>>>

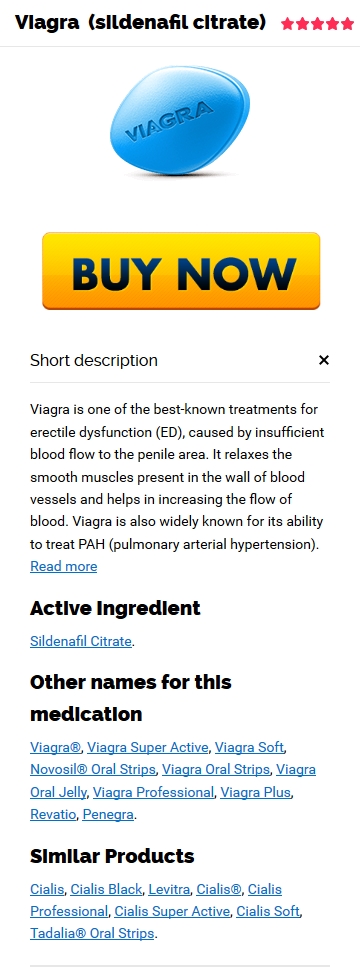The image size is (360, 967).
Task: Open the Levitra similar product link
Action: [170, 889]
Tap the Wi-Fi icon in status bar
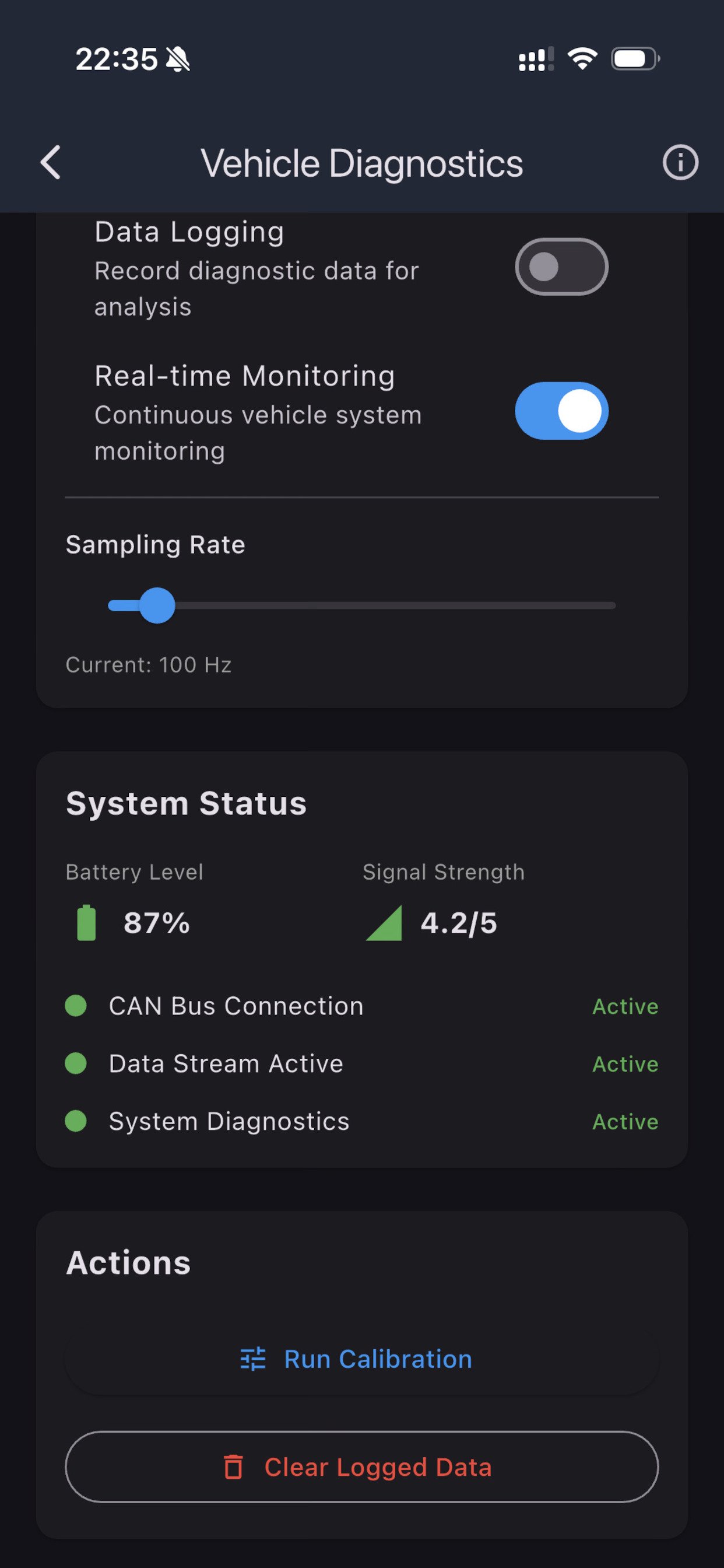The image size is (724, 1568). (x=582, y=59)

<<<
>>>

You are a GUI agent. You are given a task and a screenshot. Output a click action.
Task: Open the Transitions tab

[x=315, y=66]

<<<

> The task
Can you reproduce exactly the lines in the records from the line with "You are a GUI" up to and including the line with "[x=315, y=66]"?

> Result for this task
You are a GUI agent. You are given a task and a screenshot. Output a click action.
Task: Open the Transitions tab

[x=315, y=66]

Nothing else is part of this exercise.